Being under the hospital for five years after cancer treatment means getting advice quicker than going through your GP. Which is how I came to be having an appointment at the Lymphoedema Clinic.
When the oncologist said I would have to have lymph nodes removed she said there was a risk of lymphoedema, but I was unlikely to get it. I replied ‘Oh good, I don’t want to wear one of those awful sleeves.’ No doubt she thought there were worse things that could happen and I assumed I would not get it, especially after two years had gone past… until I noticed that my right forearm seemed a bit puffy…
My appointment letter included a map to find the hospice where the clinic was located, the good news was it was just up the road from the bus station, but the instructions didn’t sound very welcoming.
‘There is no waiting room so please don’t arrive early… or late. If it is sunny there is a bench outside. Press the buzzer below the lymphoedema clinic sign and wait for instructions.’
It was a sunny day luckily, but I was sure nobody would answer the buzzer. I arrived just in time to hear a woman announcing she was Janet. She was let in, that was hopeful, but I guessed they would say go up in the lift, even though it was only a two storey building. I hate lifts.
The greeting was friendly and I was told to come up in the lift and turn left, or was it right and sit on a chair in the corridor. The other Janet was sitting waiting and she said ‘Oh I could have kept the door open for you’. Lucky she didn’t as it later transpired that on no account were we to enter if the door was open without ringing the buzzer to announce our arrival!
I was soon called in, by which time the other Janet and I had exchanged the complete medical histories of our families.
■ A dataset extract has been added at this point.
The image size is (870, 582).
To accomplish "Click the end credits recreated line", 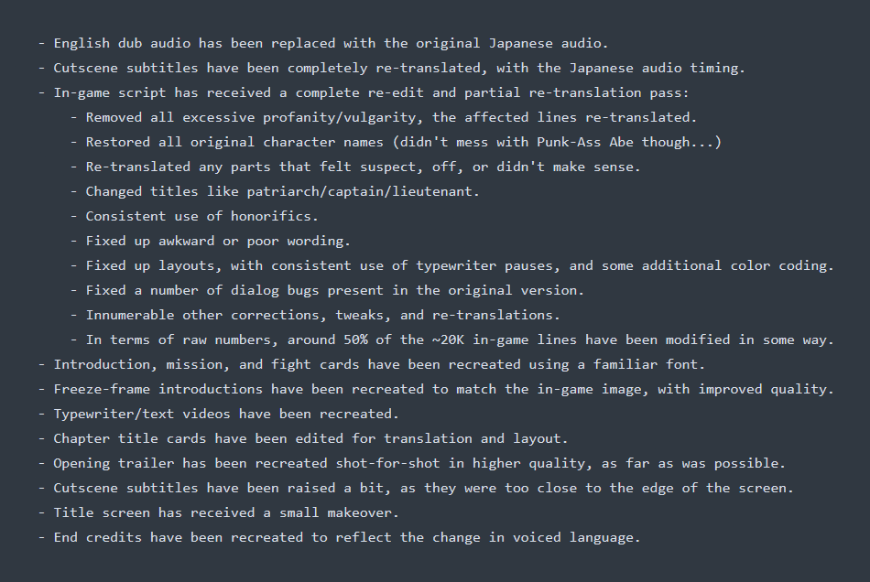I will coord(346,537).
All readers need to know about Lymphoedema is it is difficult to spell and not to be confused with Lymphoma. Our lymphatic system is a wondrous thing we don’t take much notice of unless we have swollen glands, or doctors start talking about ‘spreading to the lymph nodes’ in cancer patients. If you are in normal health it is very clever at fighting off infection and cleansing the body of impurities. It works fine if not interfered with by surgery or radiotherapy. The salient point is that your blood is pumped round by your heart, but your lymphatic system has no pump, it relies on the general movement of your body. For the very immobile and the elderly this is why they can have swollen legs as it drains down but can’t drain up.
My diagnosis was done with a tape measure to compare arms, but also a clever high tech thingy the nurse presses at various points that reads how much fluid is lurking and where. The dreaded pressure sleeve doesn’t squash fluid out, it makes your muscles work harder, the better to keep lymph fluid moving. The condition can’t be cured but can be managed. Like all things medical there are dire warnings of what might happen like cellulitis, an infection of the skin. Any sign and you must get antibiotics straight away, so there is a card to carry on holiday in case a doctor doesn’t believe you!
Chocolate Moose is glad he doesn’t have to wear this.
The Four Big Things we have to do are skin care, exercise, pressure and lymphatic drainage which I am learning on my next appointment. In the meantime the sleeve is quite hard to get on and the awful colour makes it look like I have an artificial arm. But compared with all the multitude of medical problems people have I’m not complaining. If people ask what’s wrong with my arm and they do ask, I am tempted to say it got chopped off or I have third degree burns, which sounds much more exciting.